Return the material from its start up to and including the line containing "section-divider is located", copied verbatim.

Entries provided -
□ □ □ □ □ □ □

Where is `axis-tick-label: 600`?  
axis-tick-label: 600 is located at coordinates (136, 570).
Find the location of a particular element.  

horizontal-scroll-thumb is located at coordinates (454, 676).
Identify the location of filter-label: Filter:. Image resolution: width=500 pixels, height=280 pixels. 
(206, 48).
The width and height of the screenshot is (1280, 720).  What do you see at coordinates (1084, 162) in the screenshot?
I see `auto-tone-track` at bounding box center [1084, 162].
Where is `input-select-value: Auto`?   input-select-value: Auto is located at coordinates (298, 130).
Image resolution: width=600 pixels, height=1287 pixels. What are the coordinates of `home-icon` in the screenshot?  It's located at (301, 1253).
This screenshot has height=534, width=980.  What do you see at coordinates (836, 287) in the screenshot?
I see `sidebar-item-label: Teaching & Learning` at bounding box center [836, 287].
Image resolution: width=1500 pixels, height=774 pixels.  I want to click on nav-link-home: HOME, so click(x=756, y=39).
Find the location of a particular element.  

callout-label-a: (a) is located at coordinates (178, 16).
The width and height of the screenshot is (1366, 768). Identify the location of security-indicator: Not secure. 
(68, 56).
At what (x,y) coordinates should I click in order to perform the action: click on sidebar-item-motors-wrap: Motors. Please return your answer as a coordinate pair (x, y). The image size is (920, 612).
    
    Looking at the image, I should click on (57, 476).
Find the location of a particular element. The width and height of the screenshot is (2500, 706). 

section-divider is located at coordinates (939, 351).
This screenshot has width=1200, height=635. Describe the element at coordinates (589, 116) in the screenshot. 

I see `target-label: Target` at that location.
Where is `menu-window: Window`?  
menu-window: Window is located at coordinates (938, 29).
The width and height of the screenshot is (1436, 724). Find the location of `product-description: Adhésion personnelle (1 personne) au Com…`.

□ □ □ □ □ □ □

Result of this task -
Where is `axis-tick-label: 600`?  
axis-tick-label: 600 is located at coordinates (136, 570).
Find the location of a particular element.  

horizontal-scroll-thumb is located at coordinates (454, 676).
Identify the location of filter-label: Filter:. Image resolution: width=500 pixels, height=280 pixels. 
(206, 48).
The width and height of the screenshot is (1280, 720).  What do you see at coordinates (1084, 162) in the screenshot?
I see `auto-tone-track` at bounding box center [1084, 162].
Where is `input-select-value: Auto`?   input-select-value: Auto is located at coordinates (298, 130).
Image resolution: width=600 pixels, height=1287 pixels. What are the coordinates of `home-icon` in the screenshot?  It's located at (301, 1253).
This screenshot has height=534, width=980.  What do you see at coordinates (836, 287) in the screenshot?
I see `sidebar-item-label: Teaching & Learning` at bounding box center [836, 287].
Image resolution: width=1500 pixels, height=774 pixels.  I want to click on nav-link-home: HOME, so click(x=756, y=39).
Find the location of a particular element.  

callout-label-a: (a) is located at coordinates (178, 16).
The width and height of the screenshot is (1366, 768). Identify the location of security-indicator: Not secure. 
(68, 56).
At what (x,y) coordinates should I click in order to perform the action: click on sidebar-item-motors-wrap: Motors. Please return your answer as a coordinate pair (x, y). The image size is (920, 612).
    
    Looking at the image, I should click on (57, 476).
Find the location of a particular element. The width and height of the screenshot is (2500, 706). 

section-divider is located at coordinates (939, 351).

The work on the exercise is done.